[Bug middle-end/102162] Byte-wise access optimized away at -O1 and above

2021-09-03 Thread deller at gmx dot de via Gcc-bugs
https://gcc.gnu.org/bugzilla/show_bug.cgi?id=102162

--- Comment #32 from deller at gmx dot de ---
Fixed in Linux kernel by declaring the extern int32 as char:
https://git.kernel.org/pub/scm/linux/kernel/git/torvalds/linux.git/commit/?id=c42813b71a06a2ff4a155aa87ac609feeab76cf3

[Bug middle-end/102162] Byte-wise access optimized away at -O1 and above

2021-09-02 Thread deller at gmx dot de via Gcc-bugs
https://gcc.gnu.org/bugzilla/show_bug.cgi?id=102162

--- Comment #31 from deller at gmx dot de ---
Richard suggested that adding a compiler optimization barrier (__asm__ ("" :
"+r" (__pptr))) might fix the problem.
I tested the attached patch and it works nicely.

[Bug middle-end/102162] Byte-wise access optimized away at -O1 and above

2021-09-02 Thread deller at gmx dot de via Gcc-bugs
https://gcc.gnu.org/bugzilla/show_bug.cgi?id=102162

--- Comment #30 from deller at gmx dot de ---
Created attachment 51405
  --> https://gcc.gnu.org/bugzilla/attachment.cgi?id=51405=edit
Linux kernel patch to add compiler optimization barrier

Linux kernel boots sucessfully with this patch on hppa.

[Bug middle-end/102162] Byte-wise access optimized away at -O1 and above

2021-09-02 Thread deller at gmx dot de via Gcc-bugs
https://gcc.gnu.org/bugzilla/show_bug.cgi?id=102162

--- Comment #28 from deller at gmx dot de ---
Arnd,
there are various calls to the get_unaligned_X() functions in all kernel
bootloaders, specifically in the kernel decompression routines: 
[deller@ls3530 linux-2.6]$ grep get_unaligned lib/decompress*
lib/decompress_unlz4.c: size_t out_len = get_unaligned_le32(input + in_len);
lib/decompress_unlz4.c: chunksize = get_unaligned_le32(inp);
lib/decompress_unlz4.c: chunksize = get_unaligned_le32(inp);
lib/decompress_unlzo.c: version = get_unaligned_be16(parse);
lib/decompress_unlzo.c: if (get_unaligned_be32(parse) & HEADER_HAS_FILTER)
lib/decompress_unlzo.c: dst_len = get_unaligned_be32(in_buf);
lib/decompress_unlzo.c: src_len = get_unaligned_be32(in_buf);

So sadly it's not possible to work around that cases with linker scripts,
because they work on externally generated compressed files (kernel code) for
which the specs of the compressed files can't be changed.
Same for the output_len variable - externally linked in directly behind the
code and not (easily?) changeable.
Helge

[Bug tree-optimization/102162] Byte-wise access optimized away at -O1 and above

2021-09-01 Thread deller at gmx dot de via Gcc-bugs
https://gcc.gnu.org/bugzilla/show_bug.cgi?id=102162

--- Comment #9 from deller at gmx dot de ---
On 9/1/21 11:25 PM, deller at gmx dot de wrote:
> The "ldh" loads only the first two bytes, and extends it into the upper 32bits
> with "extrw,s".
> So, only 16bits instead of 32bits are loaded from the address where "evil" 
> is...

Forget this!
My testcase was wrong.

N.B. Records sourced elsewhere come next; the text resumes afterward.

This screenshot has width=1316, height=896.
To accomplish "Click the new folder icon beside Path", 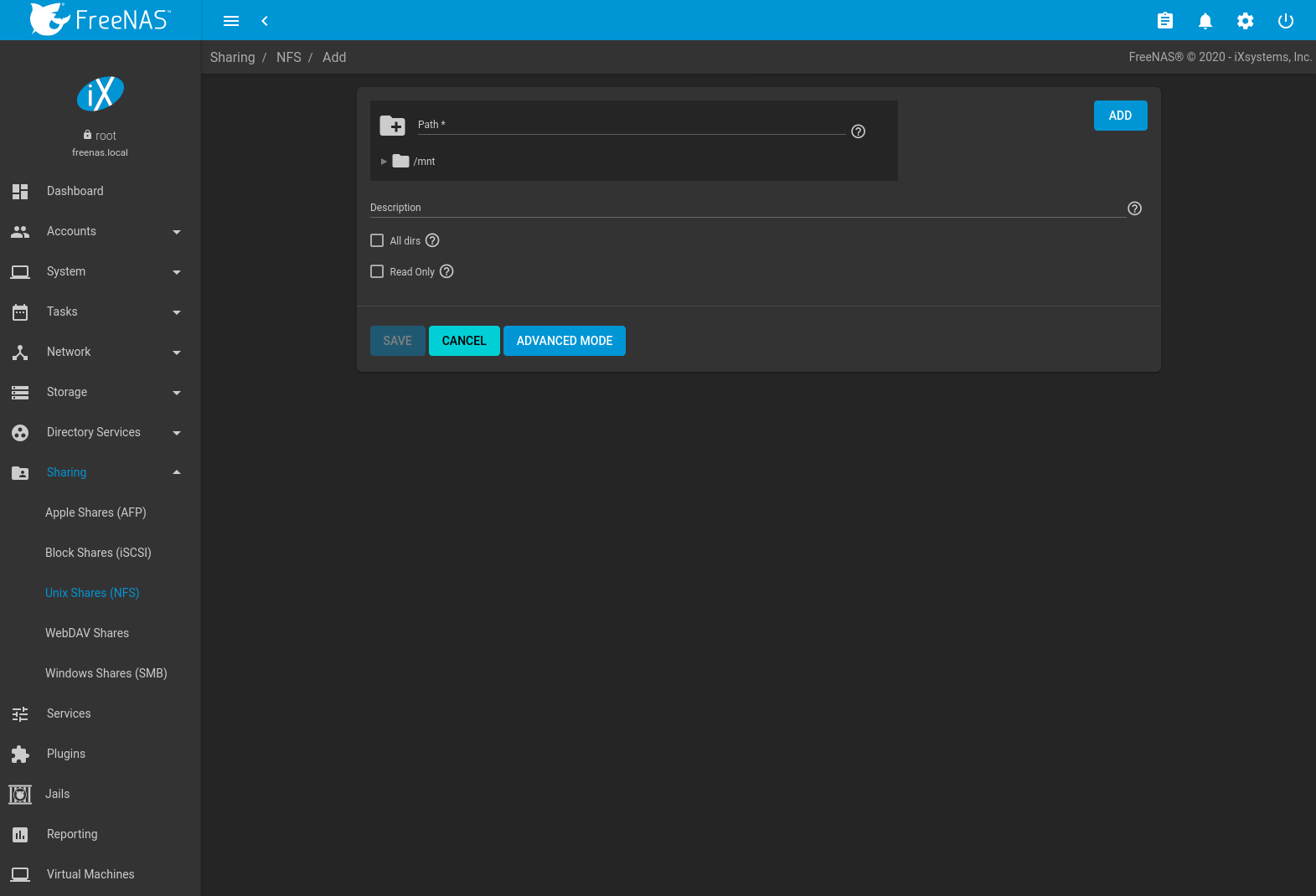I will (392, 126).
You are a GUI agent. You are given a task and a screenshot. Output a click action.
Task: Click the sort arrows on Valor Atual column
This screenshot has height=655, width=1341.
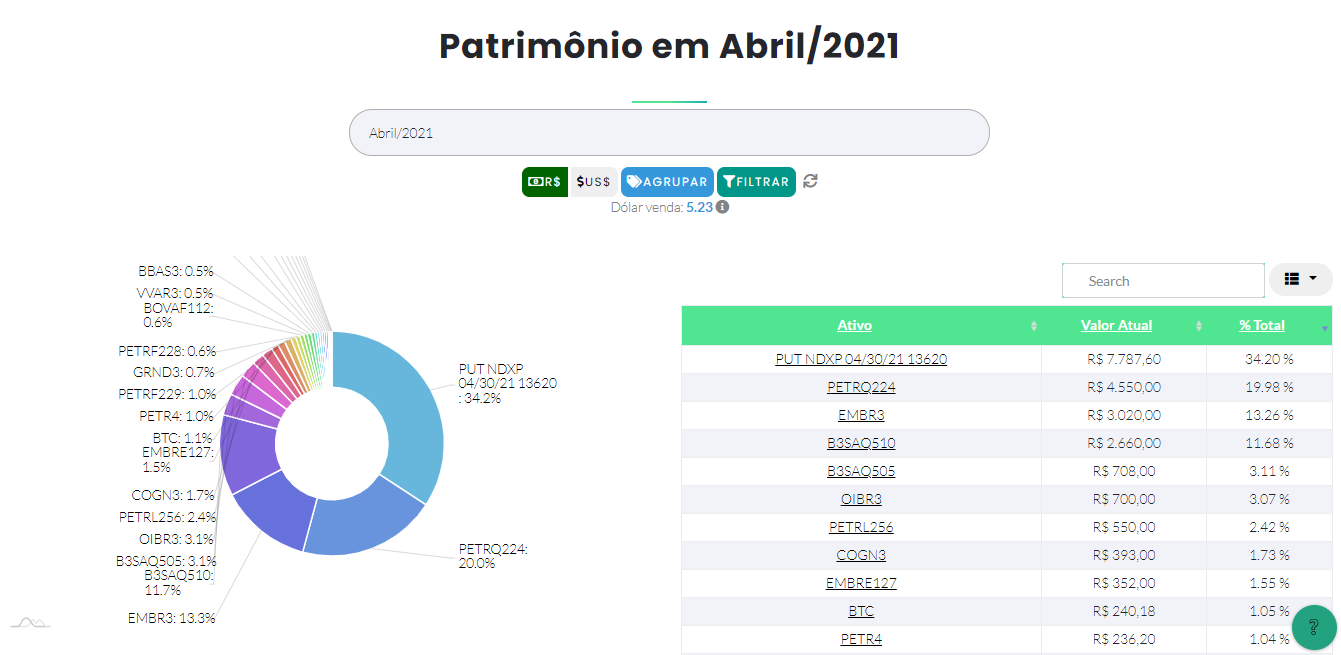(1199, 326)
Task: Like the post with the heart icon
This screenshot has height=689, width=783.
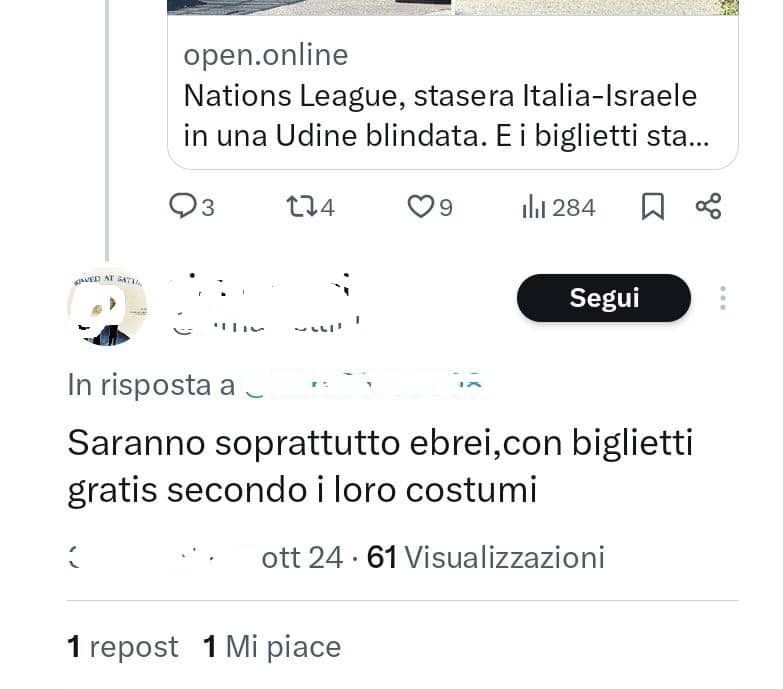Action: [x=420, y=207]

Here is the correct testcase which then loads 32bits:

short evil;
int f_unaligned2(void)
{ return get_unaligned((unsigned long *)); }

 :
0:   2b 60 00 00 addil L%0,dp,r1
4:   34 33 00 00 ldo 0(r1),r19
8:   44 3c 00 00 ldh 0(r1),ret0
c:   d7 9c 0a 10 depw,z ret0,15,16,ret0
   10:   0e 64 10 53 ldh 2(r19),r19
   14:   e8 40 c0 00 bv r0(rp)
   18:   0b 93 02 5c or r19,ret0,ret0

[Bug tree-optimization/102162] Byte-wise access optimized away at -O1 and above

2021-09-01 Thread deller at gmx dot de via Gcc-bugs
https://gcc.gnu.org/bugzilla/show_bug.cgi?id=102162

--- Comment #8 from deller at gmx dot de ---
On 9/1/21 11:19 PM, dave.anglin at bell dot net wrote:
>> I think the problem with your testcase is, that the compiler doesn't know the
>> alignment of the parameter "p" in your f_unaligned() function.
>> So it will generate byte-accesses.
> I think it's the type rather than the alignment.  If type is char, one gets
> byte accesses.  If type is short, one gets 16-bit accesses.
>
> The alignment is being ignored.

You are right.
It's even worse!

short evil;
int f_unaligned2(void)
{ return get_unaligned(); }

gives:
 :
0:   2b 60 00 00 addil L%0,dp,r1
4:   44 3c 00 00 ldh 0(r1),ret0
8:   e8 40 c0 00 bv r0(rp)
c:   d3 9c 1f f0 extrw,s ret0,31,16,ret0

The "ldh" loads only the first two bytes, and extends it into the upper 32bits
with "extrw,s".
So, only 16bits instead of 32bits are loaded from the address where "evil"
is...

[Bug tree-optimization/102162] Byte-wise access optimized away at -O1 and above

2021-09-01 Thread deller at gmx dot de via Gcc-bugs
https://gcc.gnu.org/bugzilla/show_bug.cgi?id=102162

--- Comment #6 from deller at gmx dot de ---
> So, it seems the __aligned__ attribute is ignored:
> extern u32 output_len __attribute__((__aligned__(1)));

I think the aligned attribute is not relevant here. Even
u32 output_len;
will generate word-accesses.
I'd say that the "forcement-to-packed" is ignored
when the compiler knows that the source is aligned.
The "__attribute__((__packed__))" should *always* trigger byte-accesses.

[Bug tree-optimization/102162] Byte-wise access optimized away at -O1 and above

2021-09-01 Thread deller at gmx dot de via Gcc-bugs
https://gcc.gnu.org/bugzilla/show_bug.cgi?id=102162

--- Comment #3 from deller at gmx dot de ---
Hi Arnd,

I think the problem with your testcase is, that the compiler doesn't know the 
alignment of the parameter "p" in your f_unaligned() function.
So it will generate byte-accesses.

If you modify your testcase by adding this and compiling with -O1 (or higher)
you see the problem:

int evil;
int f_unaligned2(void)
{
 return get_unaligned();
}

 :
   0:   2b 60 00 00 addil L%0,dp,r1
   4:   34 21 00 00 ldo 0(r1),r1
   8:   e8 40 c0 00 bv r0(rp)
   c:   0c 20 10 9c ldw 0(r1),ret0